→ **PROBLEM**
Take each line in the entries below that holds "will" and show it.

→ **TASK INPUT**
##############################

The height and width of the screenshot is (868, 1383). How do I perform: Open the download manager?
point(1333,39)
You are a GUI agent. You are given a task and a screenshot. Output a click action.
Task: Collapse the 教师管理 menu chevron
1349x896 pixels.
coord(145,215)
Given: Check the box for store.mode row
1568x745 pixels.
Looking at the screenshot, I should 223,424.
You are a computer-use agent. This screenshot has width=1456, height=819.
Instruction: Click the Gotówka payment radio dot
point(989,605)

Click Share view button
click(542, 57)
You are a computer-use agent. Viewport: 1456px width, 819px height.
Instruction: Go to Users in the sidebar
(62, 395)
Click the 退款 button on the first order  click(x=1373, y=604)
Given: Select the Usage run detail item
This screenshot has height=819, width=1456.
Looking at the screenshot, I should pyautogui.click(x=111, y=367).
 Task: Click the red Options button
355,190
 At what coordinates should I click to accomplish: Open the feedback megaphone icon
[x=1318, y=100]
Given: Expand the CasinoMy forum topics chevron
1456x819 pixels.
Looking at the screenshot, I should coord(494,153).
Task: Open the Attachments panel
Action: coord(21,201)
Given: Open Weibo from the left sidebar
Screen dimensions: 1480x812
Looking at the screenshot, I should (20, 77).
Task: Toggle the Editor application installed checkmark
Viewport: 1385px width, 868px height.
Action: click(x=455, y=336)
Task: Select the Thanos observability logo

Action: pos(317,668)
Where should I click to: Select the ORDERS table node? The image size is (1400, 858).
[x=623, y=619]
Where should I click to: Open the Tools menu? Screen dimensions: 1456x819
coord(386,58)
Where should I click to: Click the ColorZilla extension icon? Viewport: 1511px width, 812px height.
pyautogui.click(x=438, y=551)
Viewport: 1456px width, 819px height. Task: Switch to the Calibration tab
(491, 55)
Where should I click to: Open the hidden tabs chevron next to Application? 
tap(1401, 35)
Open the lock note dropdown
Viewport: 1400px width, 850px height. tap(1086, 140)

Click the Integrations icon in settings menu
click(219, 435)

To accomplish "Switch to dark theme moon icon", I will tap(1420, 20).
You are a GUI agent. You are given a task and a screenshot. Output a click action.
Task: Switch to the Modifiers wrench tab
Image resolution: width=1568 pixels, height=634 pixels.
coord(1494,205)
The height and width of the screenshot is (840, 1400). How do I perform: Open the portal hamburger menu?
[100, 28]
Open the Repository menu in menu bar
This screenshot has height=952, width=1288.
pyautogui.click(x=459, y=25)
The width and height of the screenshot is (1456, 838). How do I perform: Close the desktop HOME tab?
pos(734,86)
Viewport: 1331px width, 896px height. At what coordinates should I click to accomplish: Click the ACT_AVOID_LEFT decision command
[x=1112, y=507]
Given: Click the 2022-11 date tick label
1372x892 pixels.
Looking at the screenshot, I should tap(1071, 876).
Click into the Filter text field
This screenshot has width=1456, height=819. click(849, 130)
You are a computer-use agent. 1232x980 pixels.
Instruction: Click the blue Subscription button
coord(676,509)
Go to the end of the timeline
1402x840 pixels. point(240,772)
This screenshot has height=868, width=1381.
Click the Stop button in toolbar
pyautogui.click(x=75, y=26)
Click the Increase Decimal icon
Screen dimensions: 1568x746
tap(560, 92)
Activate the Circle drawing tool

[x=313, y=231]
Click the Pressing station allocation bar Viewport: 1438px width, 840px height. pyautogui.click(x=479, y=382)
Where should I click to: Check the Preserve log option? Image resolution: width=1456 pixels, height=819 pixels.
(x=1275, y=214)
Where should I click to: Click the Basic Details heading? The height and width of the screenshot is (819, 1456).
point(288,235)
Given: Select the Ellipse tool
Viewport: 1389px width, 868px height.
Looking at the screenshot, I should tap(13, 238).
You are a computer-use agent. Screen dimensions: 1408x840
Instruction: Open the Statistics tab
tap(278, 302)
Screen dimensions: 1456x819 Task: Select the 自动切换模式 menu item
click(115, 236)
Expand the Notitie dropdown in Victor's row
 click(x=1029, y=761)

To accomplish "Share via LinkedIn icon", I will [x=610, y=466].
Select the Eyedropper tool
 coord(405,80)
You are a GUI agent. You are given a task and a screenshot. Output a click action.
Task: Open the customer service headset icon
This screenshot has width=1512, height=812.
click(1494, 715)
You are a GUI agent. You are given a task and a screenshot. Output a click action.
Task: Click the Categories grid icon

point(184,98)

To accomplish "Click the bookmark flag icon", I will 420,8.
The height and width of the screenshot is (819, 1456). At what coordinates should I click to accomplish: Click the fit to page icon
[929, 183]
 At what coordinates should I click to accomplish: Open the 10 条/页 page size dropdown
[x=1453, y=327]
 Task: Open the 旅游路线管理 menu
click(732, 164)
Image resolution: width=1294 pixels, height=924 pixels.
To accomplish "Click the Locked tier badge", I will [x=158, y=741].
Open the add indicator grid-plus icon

##############################

→ **RESPONSE FOR THIS EXERCISE**
To accomplish "Switch to dark theme moon icon", I will tap(1420, 20).
To accomplish "Share via LinkedIn icon", I will [x=610, y=466].
To accomplish "Click the bookmark flag icon", I will 420,8.
To accomplish "Click the Locked tier badge", I will [x=158, y=741].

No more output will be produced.